### YOUR TASK
Please gather every line in the rows below that contains the word "accomplish", and copy each such line in full. Treat the match as case-sensitive.

>> START

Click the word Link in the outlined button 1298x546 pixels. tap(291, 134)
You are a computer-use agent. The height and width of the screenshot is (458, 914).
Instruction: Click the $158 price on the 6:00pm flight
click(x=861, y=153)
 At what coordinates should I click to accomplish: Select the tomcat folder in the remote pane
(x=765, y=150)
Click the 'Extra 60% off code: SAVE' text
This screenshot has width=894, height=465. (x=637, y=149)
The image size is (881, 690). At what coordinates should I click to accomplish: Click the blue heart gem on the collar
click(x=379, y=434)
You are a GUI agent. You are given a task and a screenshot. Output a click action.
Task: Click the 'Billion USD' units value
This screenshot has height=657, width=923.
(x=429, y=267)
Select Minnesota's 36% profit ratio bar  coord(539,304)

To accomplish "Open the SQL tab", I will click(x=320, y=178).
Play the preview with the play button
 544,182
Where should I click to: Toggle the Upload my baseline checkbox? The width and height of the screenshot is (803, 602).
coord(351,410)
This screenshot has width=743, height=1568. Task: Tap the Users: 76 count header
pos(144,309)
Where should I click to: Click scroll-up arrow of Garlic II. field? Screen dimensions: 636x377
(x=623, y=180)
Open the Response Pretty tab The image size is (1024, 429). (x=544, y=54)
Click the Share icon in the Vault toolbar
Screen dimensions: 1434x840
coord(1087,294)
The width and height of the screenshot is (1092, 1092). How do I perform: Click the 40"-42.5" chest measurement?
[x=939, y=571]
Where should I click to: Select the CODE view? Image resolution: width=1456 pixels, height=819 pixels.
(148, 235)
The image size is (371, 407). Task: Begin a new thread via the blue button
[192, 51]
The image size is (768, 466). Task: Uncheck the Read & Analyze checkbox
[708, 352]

>> END

### THE ANSWER
 At what coordinates should I click to accomplish: Select the tomcat folder in the remote pane
The image size is (881, 690). At what coordinates should I click to accomplish: Click the blue heart gem on the collar
To accomplish "Open the SQL tab", I will click(x=320, y=178).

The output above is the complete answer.